Posted by: **Orr** (IP Logged)

Date: 14 June 2010 09:29

Without entering to the question whether the related-subkey model is "legitimate", the attack of 2010/337 assumes that the adversary is given two plaintexts which are related in a very strong manner (and not two subkeys which are related in a very strong manner).

Of course, if you can identify two plaintexts which have a very strong relation, you could deduce information concerning the key (if you could identify the plaintext which is encrypted after one round to the all zero value, you could deduce the key easily). The problem is how to identify these two plaintexts, a fact which is not communicated in the paper. Of course, one can take many plaintexts, and try about 2^128 such pairs, ...

Of course, if you can identify two plaintexts which have a very strong relation, you could deduce information concerning the key (if you could identify the plaintext which is encrypted after one round to the all zero value, you could deduce the key easily). The problem is how to identify these two plaintexts, a fact which is not communicated in the paper. Of course, one can take many plaintexts, and try about 2^128 such pairs, ...

Posted by: **dsds** (IP Logged)

Date: 15 June 2010 15:19

I think this new attak could be seen as a special kind of differential fault analysis on AES-128, where the adversary can choose a special concrete value of the fault (\delta) in an appropriate position. In fact, in this situation, such attack could be mounted in either the encryption or decryption direction.

For example, in the decryption procedure, as the author described, the key point is the following differential equation:

R_k(P)+R_k(P*) = \delta,

which is equivalent to

SB(P+k)+SB(P*+k)=SR^{-1}\circ MC^{-1}(\delte)=\epsilon.

Now, assume the fault is \delta, such that after applying the inverse transformation InvMixColumns, all bytes of the result valuse are non-zero. Then, once \delta is known for the adversary, by applying the differential attack to each s-box independently, he could obtain at most 4^16=2^32 possible round key candidates.

Edited 2 time(s). Last edit at 15-Jun-2010 15:30 by dsds.

For example, in the decryption procedure, as the author described, the key point is the following differential equation:

R_k(P)+R_k(P*) = \delta,

which is equivalent to

SB(P+k)+SB(P*+k)=SR^{-1}\circ MC^{-1}(\delte)=\epsilon.

Now, assume the fault is \delta, such that after applying the inverse transformation InvMixColumns, all bytes of the result valuse are non-zero. Then, once \delta is known for the adversary, by applying the differential attack to each s-box independently, he could obtain at most 4^16=2^32 possible round key candidates.

Edited 2 time(s). Last edit at 15-Jun-2010 15:30 by dsds.
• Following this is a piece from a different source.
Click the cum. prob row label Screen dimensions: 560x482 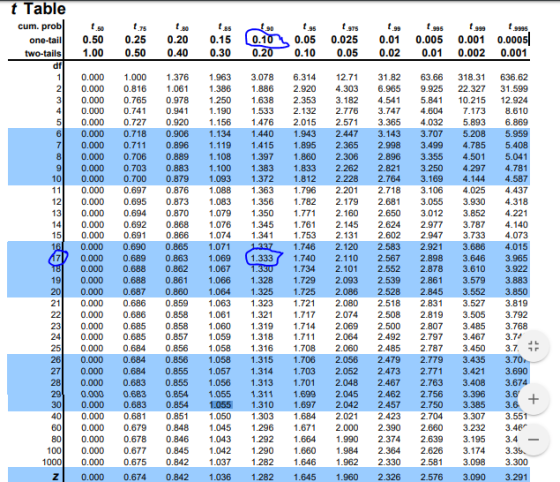pos(40,26)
Posted by: **jmclaugh** (IP Logged)

Date: 17 June 2010 20:19

I'm afraid I don't follow all of dsds's post above.

dsds, are you describing a modified attack model where the attacker does not need to know \delta, but does need to be able to xor it with the post-round-1 state several times, and in which the attack's effectiveness is reduced if any bytes of \epsilon are zero?
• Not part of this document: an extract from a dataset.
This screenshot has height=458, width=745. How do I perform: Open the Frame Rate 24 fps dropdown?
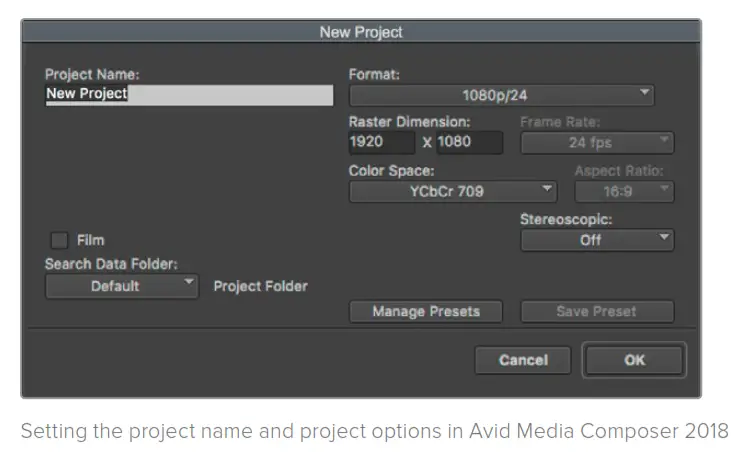coord(597,143)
If so, you don't explain how the adversary can deduce the value of \delta, so noting that you attack each S-box independently, I'd like to borrow some ideas from integral cryptanalysis to suggest the following:

Step 0. Given any p, the adversary obtains p* by, as described, xoring the value \delta with the state after the first round, and then reversing the first round.

Step 1. Adversary chooses p.

(The adversary not knowing \delta may correspond to it being a block of data situated somewhere else on the target machine that the adversary had a limited amount of access to, I don't know. It doesn't sound very plausible if I'm honest.)

2. For each of the sixteen S-boxes in turn:

2.1 The adversary chooses a set of plaintexts p_i (0 <= i < 256) such that p_i has value i in the byte corresponding to the current S-box, and is identical to p in all other bytes.

2.2 The adversary generates, for each p_i in turn, the corresponding p*_i by applying Step 0. (Obviously the adversary doesn't need to do this for a p_i that's already appeared as a p*_j for j != i)

2.3 If all values \alpha_i = (p_i \oplus p*_i) are zero, the corresponding byte of \epsilon was zero, this part of the attack fails and the adversary should move on to the next S-box.

(However, the probability that none of the bytes of \epsilon are zero is 0.939298096, so the odds are in the adversary's favour.)

2.4 If this is not the case, precisely one of the values \alpha_i will have been (p_i \oplus p*_i) and (p_j \oplus p*_j) for some p_j not equal to p_i or p*_i. (This follows from the fact that every non-trivial row, and every non-trivial column, of the AES S-box's difference distribution table has precisely one 4 in it.)

Knowledge of this value is sufficient to identify the byte of \epsilon corresponding to the current S-box, and to narrow down the number of possible candidates for the corresponding byte of the round key to four.

2.5 This leaves us with the number of possible first-round-keys reduced to:

(2^2)^(|s-boxes for which the attack succeeded|)*(2^8)^(|s-boxes for which the attack failed|). Since the attack will succeed for all the S-boxes with high probability, the adversary will probably be left with precisely 2^32 candidate values for the first round key.

In spite of all that, though, the overall attack model (adversary is able to modify interim data after the first round and then use oracle access to obtain the corresponding plaintext) does seem to give the adversary an enormous amount of power - is it really plausible? I have my doubts and rather suspect it isn't, but could be wrong...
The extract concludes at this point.